Case 1B: M.Sc. in a different Applied Sciences or Engineering discipline from AUC.
              A candidate may receive up to 18 hours of credit to be counted towards the Ph.D. degree

Case 2: M.Sc. achieved outside of AUC

Case 2A: M.Sc. in the same Applied Sciences discipline, or an equivalent discipline, achieved outside AUC.
              A candidate may receive up to 18 hours of credit to be counted towards the Ph.D. degree

Case 2B: M.Sc. in a different Applied Sciences or Engineering discipline achieved outside AUC.
              A candidate may receive up to 12 hours of credit to be counted towards the Ph.D. degree

A plan of study will be developed under the guidance of the academic advisor of the student at the time of admission and may be modified later on by her/his Research Advisory Committee. Courses are to be selected from the following, noting that at least eighteen credit hours of course work must be earned at AUC as earlier indicated:

I- Core Courses

Core courses are selected from an area outside of the specialization of the student.

Admission Case 1A and 1B: at least 3 credit hours.
Admission Case 2A and 2B: at least 6 credit hours.

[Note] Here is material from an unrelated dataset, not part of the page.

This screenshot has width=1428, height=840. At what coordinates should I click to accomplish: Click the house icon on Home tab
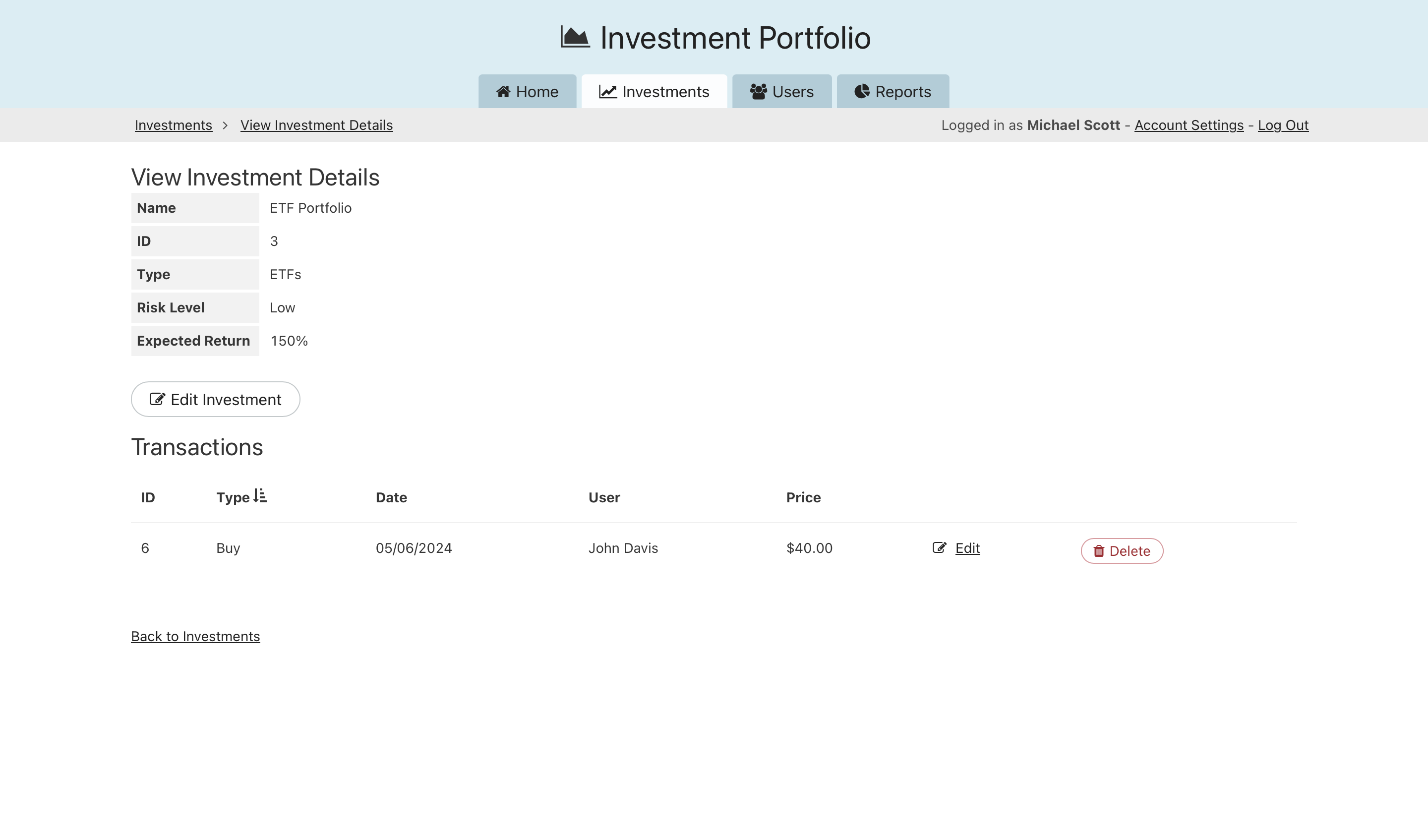[x=503, y=92]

II- Specialization Courses

Dependent on the admission status, the student will take the following number of credit hours in their relevant area of specialization:

Admission case 1:

 Case 1A: at least 6 credit hours.

 Case 1B: at least 12 credit hours.

Admission case 2:

 Case 2A: at least 9 credit hours.

 Case 2B: at least 12 credit hours.

5000-level masters courses offered by the graduate programs of Biotechnology (BIOT), Chemistry (CHEM), Computer Science (CSCE), Nanotechnology (NANO) and Physics (PHYS) are considered specialization courses. At least one of the courses taken in the specialization must be a 6000-level course relevant to the student’s specialization from the following list:

III- Dissertation and Seminars (Minimum of 36 credit hours)

Dissertation work includes completion of:

  • Graduate Thesis Seminar 3cr.

Research Dissertation Guidance, a minimum of 33 cr. (BIOT 6980 , CHEM 6980 , CSCE 6980 , GHHE 6980  or NANO 6980 )

A student may register for up to 12 research dissertation guidance credits while conducting research at an entity outside AUC. Conducting research outside AUC is subject to recommendation from the dissertation supervisor of the student, and approval of the PhD program director, as per the latest PhD guidelines. The dissertation supervisor must be fully involved in any such research. Additionally, evidence of demonstrable collaboration between the dissertation supervisor and the entity outside AUC where this research is to be conducted, as well as the contribution of this external entity to this research, must be provided by the dissertation supervisor to the PhD program director prior to the proposal defense.

Students will not be allowed to register beyond 12 dissertation hours unless defending their PhD proposals. After completing 33 credit hours of dissertation, the course may be taken for one credit hour each semester until completion of the program requirements.

A PhD guidelines manual will detail advising, the qualifying examination, the proposal defense, and the dissertation defense.